Breads stuffed with vegetables and cheese


  Breads stuffed with vegetables and cheese

 Ingredients for creams with vegetables and cheese:


 The dough:

 3 cups flour

 - A quarter cup of oil.

 4 tablespoons of powdered milk with yogurt (meaning yogurt).

 - salt.

 - 1 tablespoon of baking yeast.

 Warm water for kneading and the amount according to the mixture.


 Fillers:

 - tomato sauce.

 Chopped onions.

 A little more oil.

 2 tomatoes, chopped

 - Salt and black pepper.

 Roasted green bell peppers.

 Grated cheese.

 Chopped green olives.


  How to prepare breads stuffed with vegetables and cheese:


 - Put the flour in a bowl and mix with salt, yeast, milk powder and oil, then add water gradually while kneading until you get a soft, smooth dough that is covered and left to ferment.

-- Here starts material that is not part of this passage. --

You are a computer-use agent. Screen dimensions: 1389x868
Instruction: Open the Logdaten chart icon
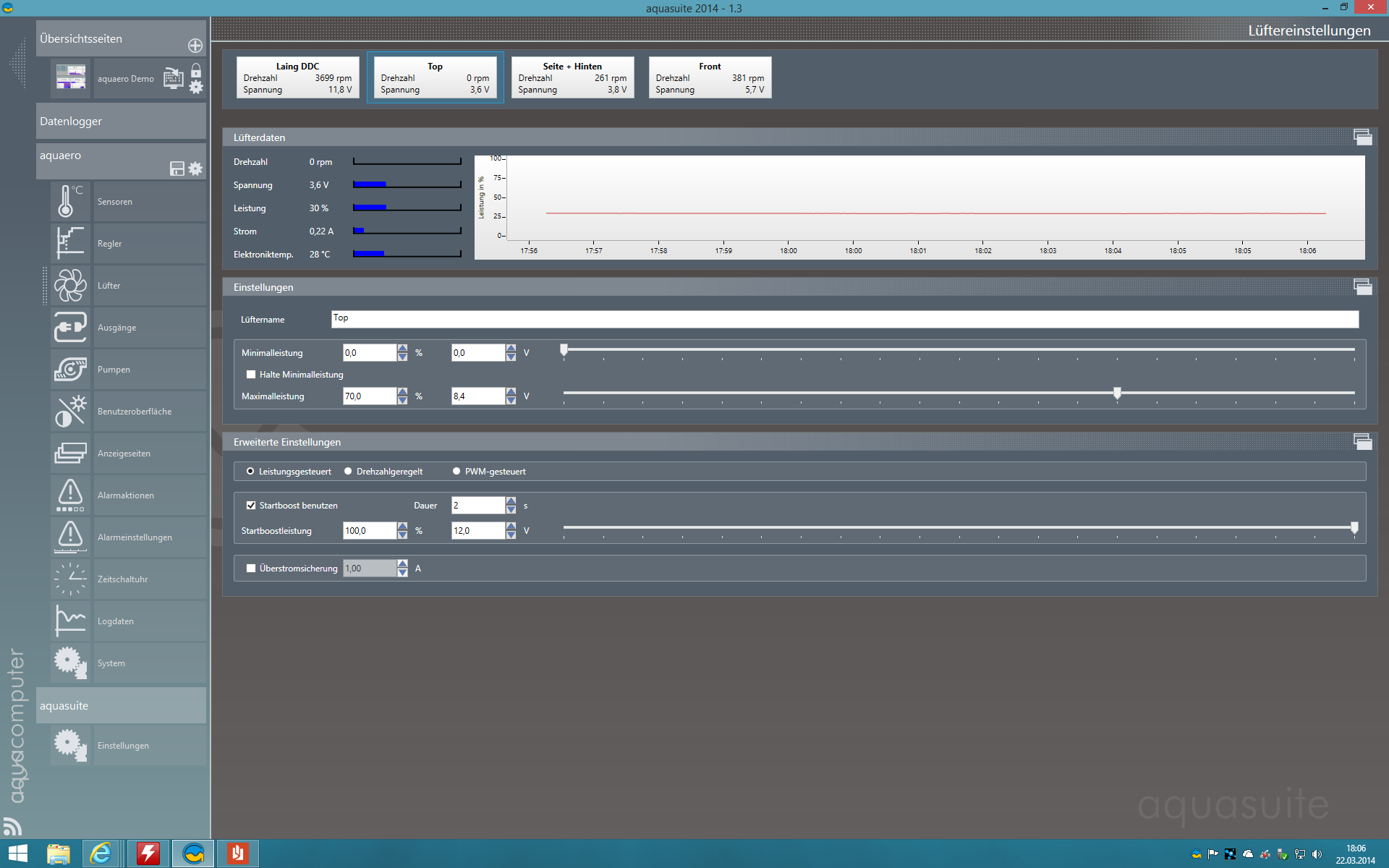click(x=70, y=621)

 Fry the onions in oil until wilted, then add the tomatoes with salt and spices and mix a little, then leave to cool.

 Cut the dough into small balls. Spread it and stuff it with a little tomato sauce, green pepper, olives and a little cheese.

 Then the dough is closed and rolled up well.

 - Stuffed dough balls are stacked in an oven tray, brushed with egg yolk, and decorated as desired.

 - Then cook in an oven preheated by 190 degrees, until soft and fermented.